Tras el terremoto ocurrido el pasado lunes 10 de agosto a las 7:34 de la mañana, con una magnitud de 7,4, Dosquebradas mantiene activa la respuesta a la emergencia y decretó un toque de queda como medida preventiva para facilitar las labores de los organismos de socorro, seguridad y equipos operativos.

Gobernación del Valle avanza en caracterización y atención de afectados por terremoto en Roldanillo

La restricción, establecida mediante el Decreto 316, regirá entre las 6:00 p. m. y las 6:00 a. m. hasta el viernes 14 de agosto. Las autoridades reiteraron además la importancia de respetar los cerramientos y las restricciones establecidas en los alrededores de edificaciones que presentan riesgos estructurales.

El municipio registra 4.583 reportes de ciudadanos damnificados, 548 viviendas destruidas, 13 edificaciones colapsadas y más de 3.600 inmuebles averiados, de acuerdo con el balance actualizado durante el sexto Puesto de Mando Unificado (PMU), liderado por el alcalde Roberto Jiménez Naranjo.

Uno de los principales frentes de trabajo continúa siendo la evaluación de viviendas, edificios y conjuntos residenciales. Los equipos técnicos han recorrido diferentes propiedades horizontales para establecer sus condiciones estructurales y determinar restricciones en aquellos lugares donde permanecer o ingresar pueda representar un riesgo.

Johan Carreño, director de la Dirección de Gestión del Riesgo de Desastres (Diger), explicó que la cantidad de reportes recibidos supera los 4.500 y llamó a la ciudadanía a mantenerse alejada de las zonas delimitadas.

Buenas noches. Un pequeño resumen de los daños causados por el terremoto de 7.4, suceso ocurrido a las 7:34 de la mañana de este lunes 10 de agosto, en el municipio de Dosquebradas (Risaralda). Foto: Juanse Hernández / Colprensa.

El funcionario señaló como ejemplo la situación encontrada en Portal del Parque, donde fueron identificadas torres con daños estructurales y un posible riesgo de colapso. Por esta razón, pidió a los habitantes abstenerse de ingresar, retirar vehículos o transitar por los perímetros establecidos.

Mientras avanzan las inspecciones, la atención humanitaria también continúa. Hasta el momento, han sido verificadas 170 familias damnificadas, para quienes comenzó la entrega de ayudas de acuerdo con las necesidades identificadas durante los recorridos y los procesos de caracterización.

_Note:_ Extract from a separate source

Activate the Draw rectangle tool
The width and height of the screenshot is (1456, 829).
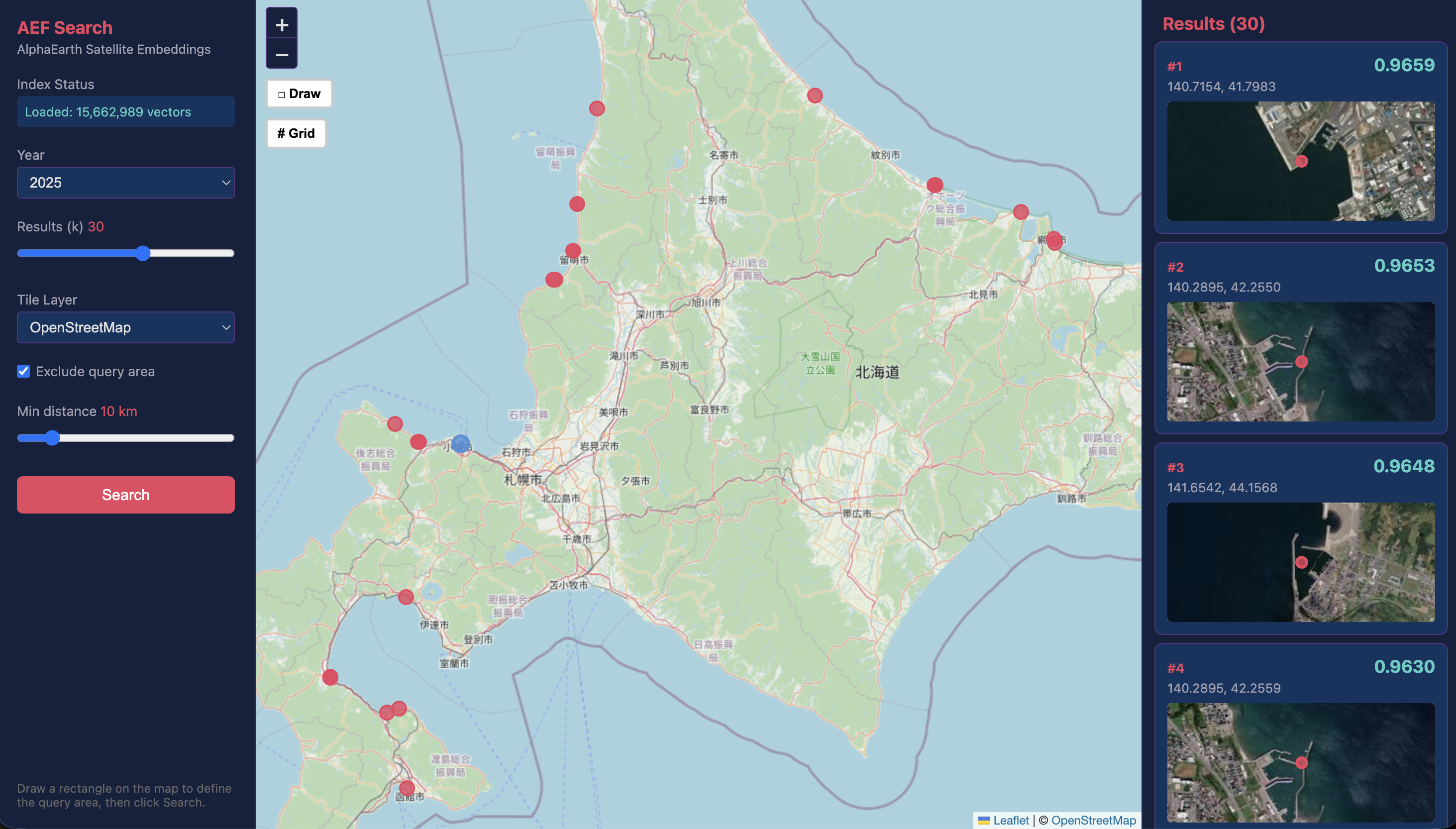(299, 94)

Las personas que requieran acceder a los albergues deben dirigirse primero al Centro Administrativo Municipal (CAM) para realizar el proceso de caracterización y, posteriormente, recibir la asignación de un espacio según sus necesidades.

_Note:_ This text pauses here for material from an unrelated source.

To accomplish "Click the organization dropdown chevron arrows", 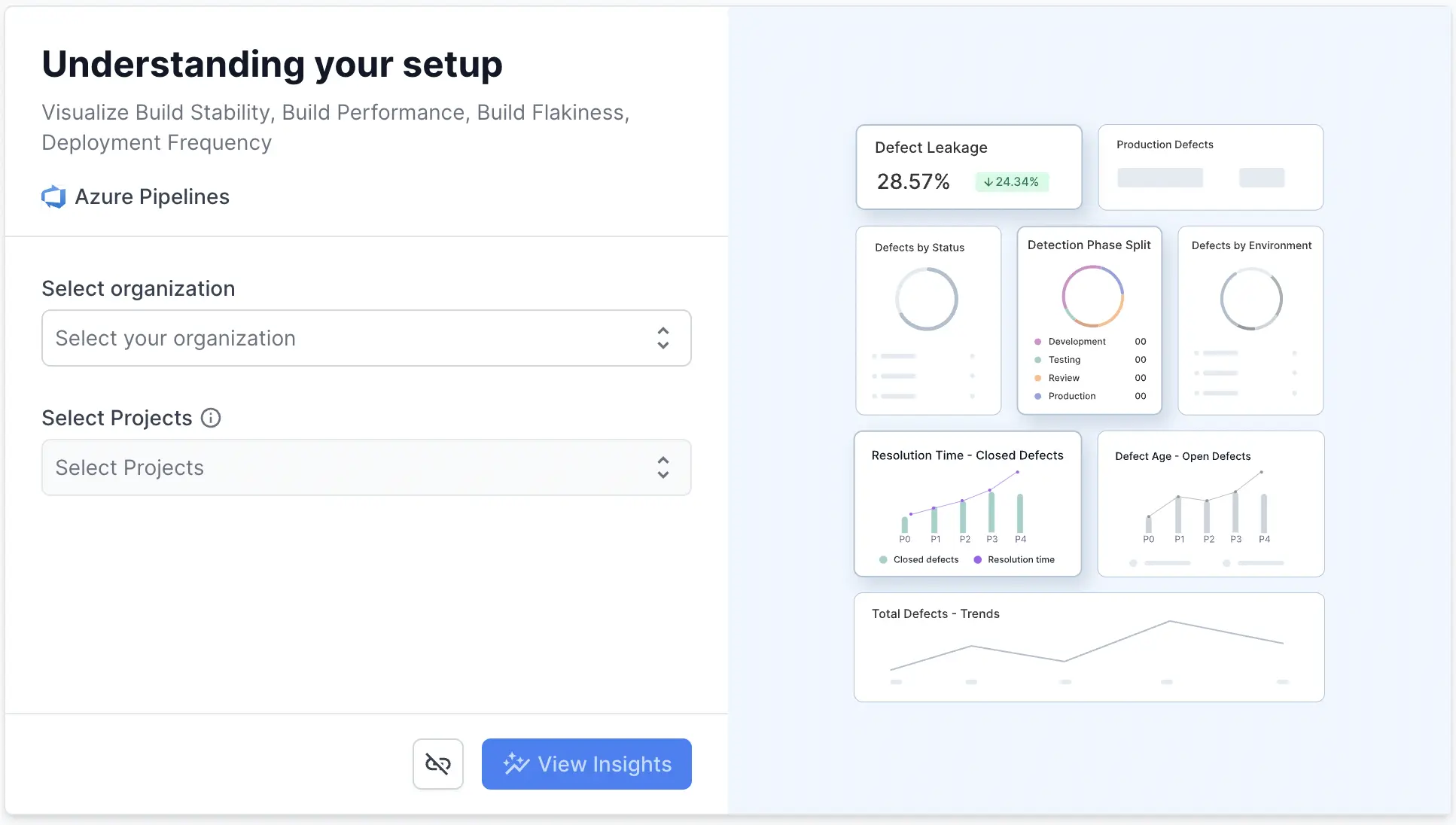I will [x=663, y=338].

También permanece habilitado en la Plazoleta del CAM un punto de acopio para recibir ayudas destinadas a las familias afectadas. Allí se reciben medicamentos, mercados, frazadas y carpas, que posteriormente son organizados y distribuidos de acuerdo con las necesidades identificadas.

Buenas noches. Un pequeño resumen de los daños causados por el terremoto de 7.4, suceso ocurrido a las 7:34 de la mañana de este lunes 10 de agosto, en el municipio de Dosquebradas (Risaralda). Foto: Juanse Hernández / Colprensa.

En cuanto a la atención en salud, las autoridades trabajan en la adecuación de un hospital de campaña en el Coliseo Municipal, con el propósito de ampliar la capacidad disponible durante la emergencia.

Por su parte, Serviciudad informó que el suministro de agua se mantiene con normalidad y que, hasta el momento, no hay suspensiones programadas. El llamado a la comunidad es a hacer un uso racional del recurso y consultar únicamente los canales oficiales para evitar la difusión de información falsa sobre el abastecimiento.

Los animales afectados por el terremoto también hacen parte de la respuesta. Equipos veterinarios visitaron 10 pesebreras, tres de ellas colapsadas, y evacuaron 18 caballos. Además, se identificaron dos hogares de protección de perros y gatos con afectaciones importantes. En uno de ellos permanecían cerca de 80 animales y se reportó la pérdida de 10.

Las autoridades insistieron en que la ciudadanía debe evitar ingresar a viviendas, edificios o conjuntos que hayan sido delimitados, así como retirar vehículos o transitar por zonas con riesgo estructural, hasta que los equipos técnicos autoricen nuevamente el ingreso.